Court Orders State to Respond to Injunction Request
Anchorage, Alaska. November 10, 2010 — Today, in response to the Miller campaign’s motion for an injunction to compel the state to follow state law in balloting counting, the District Court judge ordered the State to file a response to the motion by November 15, 2010, and for the Miller campaign to file any reply by November 18. A hearing may be held after that.
The court reasoned that as long as the state of Alaska was segregating the challenged ballots, the legal issue regarding the validity of these ballots could be determined after the initial count was completed. Joe Miller said, “I am pleased the court will look at the issues we have raised. I would have liked the legal issues to have been resolved before there is a preliminary count, since the state cannot certify a winner until the court rules on the validity of the ballot counting process. So this will necessarily extend the actual final vote count until after November 18, as the vote count until then will be provisional.”

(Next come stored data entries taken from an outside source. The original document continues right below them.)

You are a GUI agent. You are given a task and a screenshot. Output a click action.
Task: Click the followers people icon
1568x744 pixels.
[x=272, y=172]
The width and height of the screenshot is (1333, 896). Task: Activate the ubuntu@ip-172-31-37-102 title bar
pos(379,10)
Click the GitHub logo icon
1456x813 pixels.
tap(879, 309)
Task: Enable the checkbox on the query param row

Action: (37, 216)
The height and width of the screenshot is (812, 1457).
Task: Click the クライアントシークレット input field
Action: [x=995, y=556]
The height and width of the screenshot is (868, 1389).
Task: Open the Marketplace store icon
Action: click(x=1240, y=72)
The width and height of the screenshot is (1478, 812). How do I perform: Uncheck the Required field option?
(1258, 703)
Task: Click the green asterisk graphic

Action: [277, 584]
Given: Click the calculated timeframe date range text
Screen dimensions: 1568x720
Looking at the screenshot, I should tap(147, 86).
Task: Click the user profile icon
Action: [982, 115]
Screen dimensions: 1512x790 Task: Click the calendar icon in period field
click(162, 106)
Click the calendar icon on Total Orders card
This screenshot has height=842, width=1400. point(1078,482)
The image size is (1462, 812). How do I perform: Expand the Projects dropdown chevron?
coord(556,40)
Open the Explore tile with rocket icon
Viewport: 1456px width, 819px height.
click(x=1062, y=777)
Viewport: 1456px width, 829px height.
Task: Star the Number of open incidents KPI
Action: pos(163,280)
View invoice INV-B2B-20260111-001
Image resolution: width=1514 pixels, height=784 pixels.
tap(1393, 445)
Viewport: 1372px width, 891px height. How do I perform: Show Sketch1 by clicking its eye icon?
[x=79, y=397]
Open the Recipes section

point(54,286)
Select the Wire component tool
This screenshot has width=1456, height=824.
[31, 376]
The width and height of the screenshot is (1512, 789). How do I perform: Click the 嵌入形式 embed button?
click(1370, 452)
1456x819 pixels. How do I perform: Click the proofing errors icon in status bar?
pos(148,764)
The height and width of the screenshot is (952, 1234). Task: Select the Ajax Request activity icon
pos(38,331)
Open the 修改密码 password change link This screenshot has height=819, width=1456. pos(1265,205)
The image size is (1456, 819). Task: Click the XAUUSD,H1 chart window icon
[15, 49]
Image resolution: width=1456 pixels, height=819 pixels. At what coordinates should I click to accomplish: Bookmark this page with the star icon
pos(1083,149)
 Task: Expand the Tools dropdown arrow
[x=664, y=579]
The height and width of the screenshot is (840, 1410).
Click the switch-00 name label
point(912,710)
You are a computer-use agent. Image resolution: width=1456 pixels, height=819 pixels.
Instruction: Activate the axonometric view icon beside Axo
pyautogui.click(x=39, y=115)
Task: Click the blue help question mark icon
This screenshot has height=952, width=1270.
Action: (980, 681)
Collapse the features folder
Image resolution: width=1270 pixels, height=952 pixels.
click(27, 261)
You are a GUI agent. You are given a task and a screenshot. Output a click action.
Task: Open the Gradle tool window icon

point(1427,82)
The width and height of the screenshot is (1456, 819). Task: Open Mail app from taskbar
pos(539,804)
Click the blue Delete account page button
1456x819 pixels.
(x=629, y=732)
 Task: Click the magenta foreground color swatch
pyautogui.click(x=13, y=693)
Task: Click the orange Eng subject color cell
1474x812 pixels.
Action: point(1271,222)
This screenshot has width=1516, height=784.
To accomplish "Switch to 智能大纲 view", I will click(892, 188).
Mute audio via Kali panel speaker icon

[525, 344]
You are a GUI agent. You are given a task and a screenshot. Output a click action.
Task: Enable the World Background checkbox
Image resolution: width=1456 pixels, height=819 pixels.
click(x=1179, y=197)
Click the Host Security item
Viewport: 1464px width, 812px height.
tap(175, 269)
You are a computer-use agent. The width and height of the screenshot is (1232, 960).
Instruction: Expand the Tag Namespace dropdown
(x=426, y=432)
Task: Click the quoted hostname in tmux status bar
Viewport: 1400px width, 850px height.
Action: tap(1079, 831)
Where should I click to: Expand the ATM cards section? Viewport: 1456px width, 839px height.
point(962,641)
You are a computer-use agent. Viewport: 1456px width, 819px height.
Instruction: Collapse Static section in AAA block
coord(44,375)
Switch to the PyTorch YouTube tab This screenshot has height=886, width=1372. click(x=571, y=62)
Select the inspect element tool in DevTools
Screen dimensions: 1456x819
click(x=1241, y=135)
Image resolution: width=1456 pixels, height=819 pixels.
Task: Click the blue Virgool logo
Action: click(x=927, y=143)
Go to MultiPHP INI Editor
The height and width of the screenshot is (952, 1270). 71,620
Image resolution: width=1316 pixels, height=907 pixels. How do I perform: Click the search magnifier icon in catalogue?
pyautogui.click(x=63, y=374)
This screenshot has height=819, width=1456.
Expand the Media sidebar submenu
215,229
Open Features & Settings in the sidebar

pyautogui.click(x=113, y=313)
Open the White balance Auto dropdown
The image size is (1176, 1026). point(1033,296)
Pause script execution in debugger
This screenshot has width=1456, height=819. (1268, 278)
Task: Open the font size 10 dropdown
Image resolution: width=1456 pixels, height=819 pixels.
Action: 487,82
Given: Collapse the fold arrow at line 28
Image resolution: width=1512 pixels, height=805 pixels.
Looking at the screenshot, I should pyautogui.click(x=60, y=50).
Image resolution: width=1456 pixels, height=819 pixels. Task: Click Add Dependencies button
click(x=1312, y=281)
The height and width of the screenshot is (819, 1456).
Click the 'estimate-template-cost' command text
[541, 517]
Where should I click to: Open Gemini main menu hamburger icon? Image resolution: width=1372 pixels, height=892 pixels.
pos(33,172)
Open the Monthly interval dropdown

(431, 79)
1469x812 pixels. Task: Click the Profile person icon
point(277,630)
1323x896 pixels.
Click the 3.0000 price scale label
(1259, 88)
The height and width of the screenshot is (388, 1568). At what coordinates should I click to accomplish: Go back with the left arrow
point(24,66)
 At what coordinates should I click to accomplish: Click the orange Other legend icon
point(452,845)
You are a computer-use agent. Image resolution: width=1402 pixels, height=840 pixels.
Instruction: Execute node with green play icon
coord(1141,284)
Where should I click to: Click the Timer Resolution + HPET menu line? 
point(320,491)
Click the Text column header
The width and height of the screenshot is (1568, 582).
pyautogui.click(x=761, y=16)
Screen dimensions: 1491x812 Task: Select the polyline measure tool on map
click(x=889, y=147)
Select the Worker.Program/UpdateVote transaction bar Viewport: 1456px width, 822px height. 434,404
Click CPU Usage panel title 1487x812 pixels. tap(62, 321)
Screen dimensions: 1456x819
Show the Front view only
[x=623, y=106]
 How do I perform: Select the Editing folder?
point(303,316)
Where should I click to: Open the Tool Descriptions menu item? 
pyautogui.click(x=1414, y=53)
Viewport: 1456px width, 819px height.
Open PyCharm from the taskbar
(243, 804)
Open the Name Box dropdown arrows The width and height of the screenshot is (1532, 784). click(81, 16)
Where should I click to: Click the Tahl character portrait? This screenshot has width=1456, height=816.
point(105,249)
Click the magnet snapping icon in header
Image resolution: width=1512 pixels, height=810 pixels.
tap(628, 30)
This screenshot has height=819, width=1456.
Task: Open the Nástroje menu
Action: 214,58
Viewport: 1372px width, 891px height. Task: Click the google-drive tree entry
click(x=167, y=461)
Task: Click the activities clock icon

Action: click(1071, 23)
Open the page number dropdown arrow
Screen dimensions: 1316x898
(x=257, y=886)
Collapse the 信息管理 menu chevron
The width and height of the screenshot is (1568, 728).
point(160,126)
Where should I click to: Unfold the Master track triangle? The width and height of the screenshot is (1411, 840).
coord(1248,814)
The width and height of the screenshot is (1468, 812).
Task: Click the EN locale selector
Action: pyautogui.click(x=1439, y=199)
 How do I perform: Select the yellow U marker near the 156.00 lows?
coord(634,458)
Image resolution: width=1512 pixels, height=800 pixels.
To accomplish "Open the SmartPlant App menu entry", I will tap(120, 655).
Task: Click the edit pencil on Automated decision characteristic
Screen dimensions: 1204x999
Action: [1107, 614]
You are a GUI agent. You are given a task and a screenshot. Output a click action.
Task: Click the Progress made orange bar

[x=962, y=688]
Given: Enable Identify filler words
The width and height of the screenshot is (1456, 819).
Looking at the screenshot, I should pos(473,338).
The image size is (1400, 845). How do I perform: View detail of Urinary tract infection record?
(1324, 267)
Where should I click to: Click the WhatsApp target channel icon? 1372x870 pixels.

Counsel for the Miller Campaign, Thomas Van Flein, added that “The point of this is to make sure the rules, and the law, are followed, so that the winner of this election will be elected fairly and, in the eyes of the public, legitimately.” Attorney John Tiemessen, who has been monitoring the ballot count in Juneau, added “Watching the application of the newly invented “voter intent” standard has been troubling. We have seen first hand ballots ‘put on hold’ because the state employee could not figure out voter intent, but thought if they looked at the same ballot tomorrow or the next day, the ballot might be easier to understand. This is precisely the problem with having a state bureaucrat guess what a voter supposedly meant. In reality, the state bureaucrat is casting that vote. It is an issue the court needs to address.”